In 2004 I started playing World of Warcraft with my brother and my boyfriend (who would eventually become my fiancee). I really wanted to be a druid, but my boyfriend was playing a druid and I didn't want to "compete" with him, so I rolled a rogue instead. That's how I started raiding and how I began to enjoy the game. At some point it turned out we were a bit low on healers and I was asked to play someone else's priest for an evening. At that point I was hooked. I loved the feeling of supporting a raid through healing.

Naturally, we were raiding Molten Core. We were hardly a hardcode raiding group, but we enjoyed our evenings together. MC meant Lucifron, which meant Decursive was almost a given for raiding. I'll be honest (and I was quite vocal at the time), it never quite seemed right to me. I downloaded an addon called CastParty, written by Danboo. It was a novel approach to casting spells: rather than pressing the spell and then clicking your target you could assign different spells to shift-click, alt-click and control-click. It even came with same defaults that I use today (shift is fast heal, alt is slow big heal, and control is healing over time). CastParty also had this "DoTheRightThing()" function which auto-computed who was the best person to heal and then automatically cast the spell on that person.

The computer scientist in me thought this was pretty interesting. The algorithm got even better over time and could track the rate of incoming damage to estimate what health everyone would have next "tick" so we could better aim the heal to the right person. The player in me didn't like this level of automation.

Sometime in 2005, Vika came out with a new addon called "WatchDog" which was a unit frame with some interesting features. It was the first place I think we saw "tags" that could be used to customize the unit frame. It also integrated the concept of "click-casting" into the unit frame but took a simpler approach than CastParty (it made all healing manual again). People tried to add decursive functionality and DoTheRightThing(), but Vika resisted these changes. I loved the simplicity of the addon.

When Vika was deployed from the military and was no longer able to support WatchDog I took over maintenance. I helped to keep things moving but didn't want to make any large changes and violate Vika's vision. Even when he came back and gave me permission to, it never quite felt right. I ended up splitting the concept of WatchDog into two addons: WatchDog which was the unit frame, and created an addon called Clique to add "click-casting" functionality to WatchDog and any other addon that I wrote a plugin for.

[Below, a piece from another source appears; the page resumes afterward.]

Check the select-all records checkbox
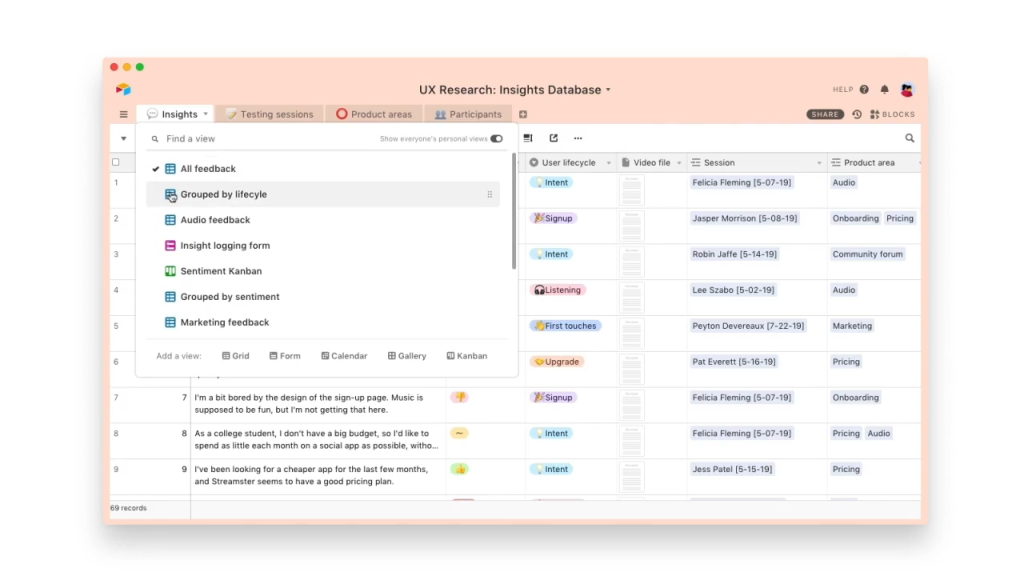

This was all before 2.0 hit and the addon system changed. I was lucky enough to be involved in a small team that worked with Blizzard to help create the secure template and ensure that addons such as Clique would continue to work in the much more restricted addon environment that came out before Burning Crusade. I dedicated a large portion of my time to ensure that click-casting would continue for all addons, and built that functionality into Clique. I even provided tutorials for how click-casting was working, enabling others to write similar addons using the same system.

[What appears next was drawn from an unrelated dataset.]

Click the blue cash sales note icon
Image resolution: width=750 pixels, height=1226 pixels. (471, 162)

Somewhere along the line I also created TomTom (designed to help my boyfriend navigate through the world), and LightHeaded. Both were created while sitting on holiday at my sister's house in Phoenix, Arizona. I also created the function hooking libraries for Ace, helped to develop Ace2 and Ace3, the Dongle addon framework, LibStub and many other small projects. I've enjoyed every moment that I've had with these, and I am supremely greatful for all of the help and support I've received from my users. It's the users that kept me going through all of these years, helping me to realise that I was making a difference.

I've written three books about addon development and have had the opportunity to work with Dan Gilbert, Matthew Orlando, Bryan McLemore and Rick Roe. I learned a lot during this process and I stand behind the work we did as being really important for the addon community. I have barely made a cent off of any of the books, and I am completely okay with that.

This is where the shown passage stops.